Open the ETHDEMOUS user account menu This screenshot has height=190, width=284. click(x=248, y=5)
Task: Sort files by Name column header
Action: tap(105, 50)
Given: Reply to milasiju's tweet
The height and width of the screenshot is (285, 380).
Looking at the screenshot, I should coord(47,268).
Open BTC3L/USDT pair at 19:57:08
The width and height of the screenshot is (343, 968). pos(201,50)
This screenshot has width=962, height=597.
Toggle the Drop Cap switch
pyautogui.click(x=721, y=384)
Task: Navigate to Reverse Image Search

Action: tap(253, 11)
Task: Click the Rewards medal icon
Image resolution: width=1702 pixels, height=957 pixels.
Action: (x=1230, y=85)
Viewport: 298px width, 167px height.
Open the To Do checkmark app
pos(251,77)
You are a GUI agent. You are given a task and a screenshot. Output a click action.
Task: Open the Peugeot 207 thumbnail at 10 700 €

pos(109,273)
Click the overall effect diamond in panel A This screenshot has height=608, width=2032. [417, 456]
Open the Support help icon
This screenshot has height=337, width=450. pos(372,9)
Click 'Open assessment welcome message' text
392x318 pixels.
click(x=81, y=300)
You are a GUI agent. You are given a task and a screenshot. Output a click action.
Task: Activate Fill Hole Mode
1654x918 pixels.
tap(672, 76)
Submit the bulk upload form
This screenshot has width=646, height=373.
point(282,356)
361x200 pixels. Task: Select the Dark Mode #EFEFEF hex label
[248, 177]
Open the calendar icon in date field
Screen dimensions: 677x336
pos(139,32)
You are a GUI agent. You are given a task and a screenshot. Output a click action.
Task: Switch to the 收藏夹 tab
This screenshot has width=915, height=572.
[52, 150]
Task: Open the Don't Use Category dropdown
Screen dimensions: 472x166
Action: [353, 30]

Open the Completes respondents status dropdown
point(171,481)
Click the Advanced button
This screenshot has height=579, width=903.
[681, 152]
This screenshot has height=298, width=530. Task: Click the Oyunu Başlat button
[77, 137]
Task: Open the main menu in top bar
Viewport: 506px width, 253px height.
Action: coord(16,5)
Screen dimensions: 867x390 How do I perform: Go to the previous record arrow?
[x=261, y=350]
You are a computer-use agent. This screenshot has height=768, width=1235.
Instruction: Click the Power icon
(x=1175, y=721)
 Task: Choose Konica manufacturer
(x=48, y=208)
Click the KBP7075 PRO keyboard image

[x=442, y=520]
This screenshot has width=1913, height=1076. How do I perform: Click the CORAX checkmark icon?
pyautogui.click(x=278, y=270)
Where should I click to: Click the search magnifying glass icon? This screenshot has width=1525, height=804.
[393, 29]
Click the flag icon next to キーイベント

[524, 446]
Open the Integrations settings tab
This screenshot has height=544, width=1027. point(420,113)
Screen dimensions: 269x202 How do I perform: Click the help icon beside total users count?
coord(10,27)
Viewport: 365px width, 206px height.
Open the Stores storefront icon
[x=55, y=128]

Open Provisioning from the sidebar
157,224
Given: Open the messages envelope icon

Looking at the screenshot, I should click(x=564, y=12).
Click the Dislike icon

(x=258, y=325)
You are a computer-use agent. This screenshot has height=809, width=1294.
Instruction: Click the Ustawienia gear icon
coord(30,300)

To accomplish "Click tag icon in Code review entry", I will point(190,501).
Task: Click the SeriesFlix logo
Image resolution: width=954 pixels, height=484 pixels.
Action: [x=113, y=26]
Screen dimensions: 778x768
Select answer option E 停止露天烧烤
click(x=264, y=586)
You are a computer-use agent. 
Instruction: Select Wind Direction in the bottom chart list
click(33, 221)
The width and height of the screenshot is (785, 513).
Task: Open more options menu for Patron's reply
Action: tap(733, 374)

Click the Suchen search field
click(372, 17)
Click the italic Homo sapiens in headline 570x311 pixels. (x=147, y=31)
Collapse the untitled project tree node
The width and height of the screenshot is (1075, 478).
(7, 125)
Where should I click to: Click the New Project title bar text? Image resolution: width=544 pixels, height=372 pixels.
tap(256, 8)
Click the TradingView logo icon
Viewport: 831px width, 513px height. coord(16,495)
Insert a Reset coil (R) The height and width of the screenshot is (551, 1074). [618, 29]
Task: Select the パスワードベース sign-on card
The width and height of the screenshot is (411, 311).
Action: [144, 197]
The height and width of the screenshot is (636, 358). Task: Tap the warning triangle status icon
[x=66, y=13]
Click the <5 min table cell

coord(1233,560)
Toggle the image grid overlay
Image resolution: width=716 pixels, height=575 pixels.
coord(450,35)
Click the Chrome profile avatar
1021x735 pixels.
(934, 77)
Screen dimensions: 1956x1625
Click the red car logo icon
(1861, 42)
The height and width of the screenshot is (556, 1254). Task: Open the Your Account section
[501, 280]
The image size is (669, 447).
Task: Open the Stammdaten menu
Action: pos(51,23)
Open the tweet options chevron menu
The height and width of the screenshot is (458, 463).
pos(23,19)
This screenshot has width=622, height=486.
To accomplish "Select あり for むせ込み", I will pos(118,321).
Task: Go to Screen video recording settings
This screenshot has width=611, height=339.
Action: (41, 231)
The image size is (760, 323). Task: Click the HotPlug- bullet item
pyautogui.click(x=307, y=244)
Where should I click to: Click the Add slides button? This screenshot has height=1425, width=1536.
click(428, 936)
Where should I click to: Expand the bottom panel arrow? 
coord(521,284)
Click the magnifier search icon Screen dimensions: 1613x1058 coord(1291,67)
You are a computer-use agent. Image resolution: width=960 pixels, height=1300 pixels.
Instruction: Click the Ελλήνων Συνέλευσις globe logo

━━━━

● What to work on:
Turn every line of the records above into a Markdown table with two columns, Row and Line. Number the lines in order and leave out blank ones.

● Result for this task:
| Row | Line |
|---|---|
| 1 | Open the ETHDEMOUS user account menu This screenshot has height=190, width=284. click(x=248, y=5) |
| 2 | Task: Sort files by Name column header |
| 3 | Action: tap(105, 50) |
| 4 | Given: Reply to milasiju's tweet |
| 5 | The height and width of the screenshot is (285, 380). |
| 6 | Looking at the screenshot, I should coord(47,268). |
| 7 | Open BTC3L/USDT pair at 19:57:08 |
| 8 | The width and height of the screenshot is (343, 968). pos(201,50) |
| 9 | This screenshot has width=962, height=597. |
| 10 | Toggle the Drop Cap switch |
| 11 | pyautogui.click(x=721, y=384) |
| 12 | Task: Navigate to Reverse Image Search |
| 13 | Action: tap(253, 11) |
| 14 | Task: Click the Rewards medal icon |
| 15 | Image resolution: width=1702 pixels, height=957 pixels. |
| 16 | Action: (x=1230, y=85) |
| 17 | Viewport: 298px width, 167px height. |
| 18 | Open the To Do checkmark app |
| 19 | pos(251,77) |
| 20 | You are a GUI agent. You are given a task and a screenshot. Output a click action. |
| 21 | Task: Open the Peugeot 207 thumbnail at 10 700 € |
| 22 | pos(109,273) |
| 23 | Click the overall effect diamond in panel A This screenshot has height=608, width=2032. [417, 456] |
| 24 | Open the Support help icon |
| 25 | This screenshot has height=337, width=450. pos(372,9) |
| 26 | Click 'Open assessment welcome message' text |
| 27 | 392x318 pixels. |
| 28 | click(x=81, y=300) |
| 29 | You are a GUI agent. You are given a task and a screenshot. Output a click action. |
| 30 | Task: Activate Fill Hole Mode |
| 31 | 1654x918 pixels. |
| 32 | tap(672, 76) |
| 33 | Submit the bulk upload form |
| 34 | This screenshot has width=646, height=373. |
| 35 | point(282,356) |
| 36 | 361x200 pixels. Task: Select the Dark Mode #EFEFEF hex label |
| 37 | [248, 177] |
| 38 | Open the calendar icon in date field |
| 39 | Screen dimensions: 677x336 |
| 40 | pos(139,32) |
| 41 | You are a GUI agent. You are given a task and a screenshot. Output a click action. |
| 42 | Task: Switch to the 收藏夹 tab |
| 43 | This screenshot has width=915, height=572. |
| 44 | [52, 150] |
| 45 | Task: Open the Don't Use Category dropdown |
| 46 | Screen dimensions: 472x166 |
| 47 | Action: [353, 30] |
| 48 | Open the Completes respondents status dropdown |
| 49 | point(171,481) |
| 50 | Click the Advanced button |
| 51 | This screenshot has height=579, width=903. |
| 52 | [681, 152] |
| 53 | This screenshot has height=298, width=530. Task: Click the Oyunu Başlat button |
| 54 | [77, 137] |
| 55 | Task: Open the main menu in top bar |
| 56 | Viewport: 506px width, 253px height. |
| 57 | Action: coord(16,5) |
| 58 | Screen dimensions: 867x390 How do I perform: Go to the previous record arrow? |
| 59 | [x=261, y=350] |
| 60 | You are a computer-use agent. This screenshot has height=768, width=1235. |
| 61 | Instruction: Click the Power icon |
| 62 | (x=1175, y=721) |
| 63 |  Task: Choose Konica manufacturer |
| 64 | (x=48, y=208) |
| 65 | Click the KBP7075 PRO keyboard image |
| 66 | [x=442, y=520] |
| 67 | This screenshot has width=1913, height=1076. How do I perform: Click the CORAX checkmark icon? |
| 68 | pyautogui.click(x=278, y=270) |
| 69 | Where should I click to: Click the search magnifying glass icon? This screenshot has width=1525, height=804. |
| 70 | [393, 29] |
| 71 | Click the flag icon next to キーイベント |
| 72 | [524, 446] |
| 73 | Open the Integrations settings tab |
| 74 | This screenshot has height=544, width=1027. point(420,113) |
| 75 | Screen dimensions: 269x202 How do I perform: Click the help icon beside total users count? |
| 76 | coord(10,27) |
| 77 | Viewport: 365px width, 206px height. |
| 78 | Open the Stores storefront icon |
| 79 | [x=55, y=128] |
| 80 | Open Provisioning from the sidebar |
| 81 | 157,224 |
| 82 | Given: Open the messages envelope icon |
| 83 | Looking at the screenshot, I should click(x=564, y=12). |
| 84 | Click the Dislike icon |
| 85 | (x=258, y=325) |
| 86 | You are a computer-use agent. This screenshot has height=809, width=1294. |
| 87 | Instruction: Click the Ustawienia gear icon |
| 88 | coord(30,300) |
| 89 | To accomplish "Click tag icon in Code review entry", I will point(190,501). |
| 90 | Task: Click the SeriesFlix logo |
| 91 | Image resolution: width=954 pixels, height=484 pixels. |
| 92 | Action: [x=113, y=26] |
| 93 | Screen dimensions: 778x768 |
| 94 | Select answer option E 停止露天烧烤 |
| 95 | click(x=264, y=586) |
| 96 | You are a computer-use agent.  |
| 97 | Instruction: Select Wind Direction in the bottom chart list |
| 98 | click(33, 221) |
| 99 | The width and height of the screenshot is (785, 513). |
| 100 | Task: Open more options menu for Patron's reply |
| 101 | Action: tap(733, 374) |
| 102 | Click the Suchen search field |
| 103 | click(372, 17) |
| 104 | Click the italic Homo sapiens in headline 570x311 pixels. (x=147, y=31) |
| 105 | Collapse the untitled project tree node |
| 106 | The width and height of the screenshot is (1075, 478). |
| 107 | (7, 125) |
| 108 | Where should I click to: Click the New Project title bar text? Image resolution: width=544 pixels, height=372 pixels. |
| 109 | tap(256, 8) |
| 110 | Click the TradingView logo icon |
| 111 | Viewport: 831px width, 513px height. coord(16,495) |
| 112 | Insert a Reset coil (R) The height and width of the screenshot is (551, 1074). [618, 29] |
| 113 | Task: Select the パスワードベース sign-on card |
| 114 | The width and height of the screenshot is (411, 311). |
| 115 | Action: [144, 197] |
| 116 | The height and width of the screenshot is (636, 358). Task: Tap the warning triangle status icon |
| 117 | [x=66, y=13] |
| 118 | Click the <5 min table cell |
| 119 | coord(1233,560) |
| 120 | Toggle the image grid overlay |
| 121 | Image resolution: width=716 pixels, height=575 pixels. |
| 122 | coord(450,35) |
| 123 | Click the Chrome profile avatar |
| 124 | 1021x735 pixels. |
| 125 | (934, 77) |
| 126 | Screen dimensions: 1956x1625 |
| 127 | Click the red car logo icon |
| 128 | (1861, 42) |
| 129 | The height and width of the screenshot is (556, 1254). Task: Open the Your Account section |
| 130 | [501, 280] |
| 131 | The image size is (669, 447). |
| 132 | Task: Open the Stammdaten menu |
| 133 | Action: pos(51,23) |
| 134 | Open the tweet options chevron menu |
| 135 | The height and width of the screenshot is (458, 463). |
| 136 | pos(23,19) |
| 137 | This screenshot has width=622, height=486. |
| 138 | To accomplish "Select あり for むせ込み", I will pos(118,321). |
| 139 | Task: Go to Screen video recording settings |
| 140 | This screenshot has width=611, height=339. |
| 141 | Action: (41, 231) |
| 142 | The image size is (760, 323). Task: Click the HotPlug- bullet item |
| 143 | pyautogui.click(x=307, y=244) |
| 144 | Where should I click to: Click the Add slides button? This screenshot has height=1425, width=1536. |
| 145 | click(428, 936) |
| 146 | Where should I click to: Expand the bottom panel arrow?  |
| 147 | coord(521,284) |
| 148 | Click the magnifier search icon Screen dimensions: 1613x1058 coord(1291,67) |
| 149 | You are a computer-use agent. Image resolution: width=960 pixels, height=1300 pixels. |
| 150 | Instruction: Click the Ελλήνων Συνέλευσις globe logo |